Megafloods is topic of McMaster Lecture at BGSU

BOWLING GREEN, O.—“Megafloods on Earth, Mars, and Beyond” is the topic of the 2014 Harold McMaster Visiting Scientist lecture at Bowling Green State University. Dr. Victor Baker, Regents’ Professor and Professor of Planetary Sciences and Geosciences in the Department of Hydrology and Water Resources at the University of Arizona, will speak from 4-5 p.m. March 31 in the Bowen-Thompson Student Union Theater. The talk is free and open to the public. A reception will follow the lecture, from 5-6 p.m.

The immense megafloods of Earth’s last Ice Age had short-term flows equaling those of ocean currents, altering global climate and creating bizarre landscapes like the Channeled Scabland of Washington state. More surprising has been the discovery that much larger megafloods occurred billions of years ago on the planet Mars. The Martian megafloods even produced a kind of ocean that transformed Mars to be like an Ice-Age Earth.

Baker has authored or co-authored 388 research papers and chapters and written or edited 18 books on topics that include the geology and paleohydrology of Mars, Quaternary paleohydrology and geology, flood geomorphology, and history/philosophy of Earth and planetary sciences. He has been president of the Geological Society of America (1998), chair of the American Association for the Advancement of Science Section on Geology and Geography (1992-93 and 2008-09), and president of the International Union for Quaternary Research Commission on Global Continental Paleohydrology (1990-99).

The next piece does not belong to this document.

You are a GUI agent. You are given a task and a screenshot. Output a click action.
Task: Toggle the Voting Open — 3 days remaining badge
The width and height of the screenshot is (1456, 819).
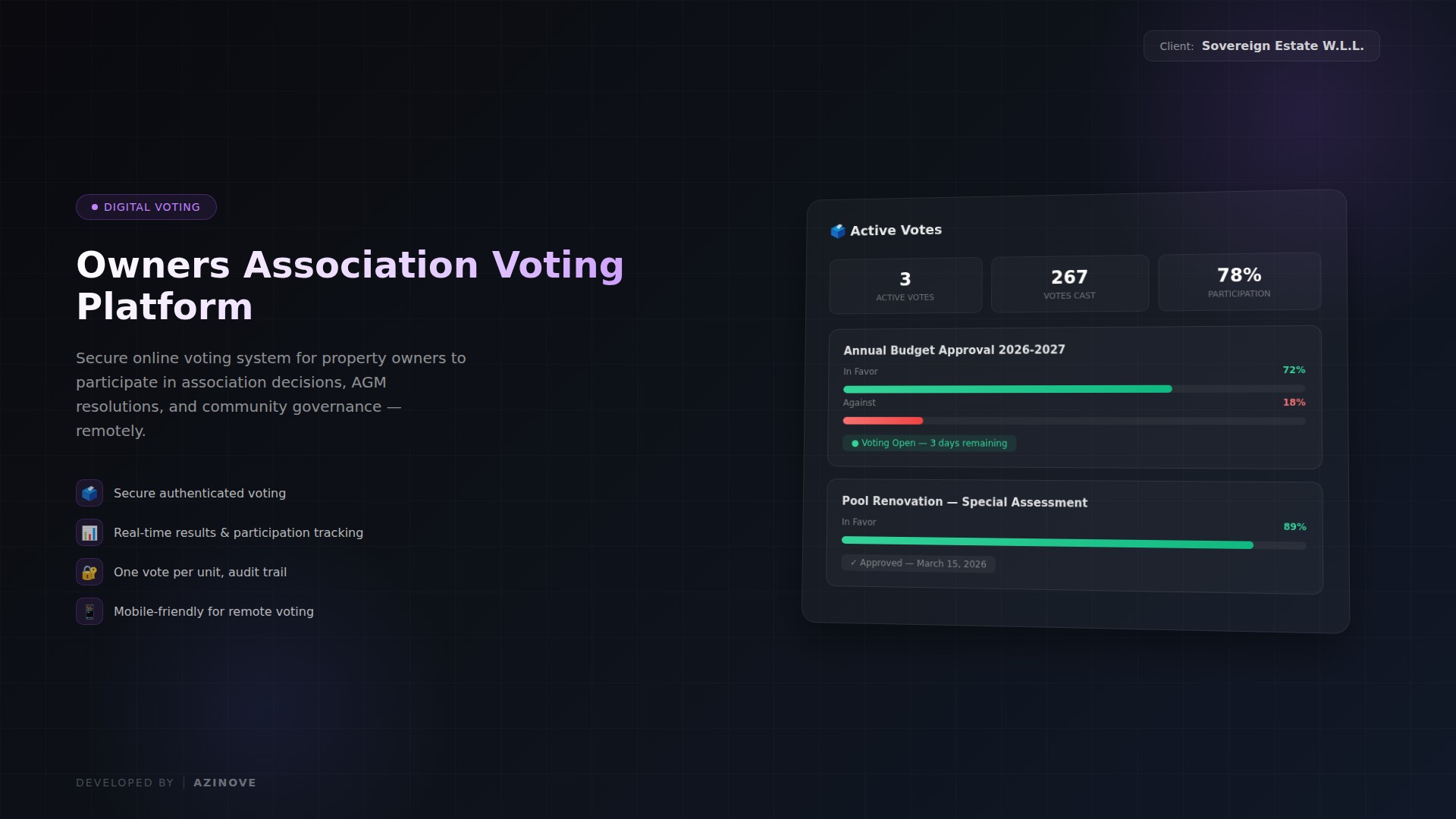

He has been honored many times by professional and research organizations, and his work on megafloods has been featured in multiple television documentaries for PBS, BBC, and the National Geographic, Discovery, and History Channels, including the 2005 NOVA production “Mystery of the Megaflood.”

The Harold McMaster Visiting Scientist is a program underwritten by a $250,000 endowment funded by Helen and the late Harold McMaster. The longtime BGSU benefactors, from Perrysburg, funded the interdisciplinary program to bring eminent scholars or practitioners from the fields of chemistry, biology, geology, physics or astronomy to the University annually. The visiting scientist delivers a public lecture and interacts in classes and small groups with undergraduate and graduate students, faculty and members of the community.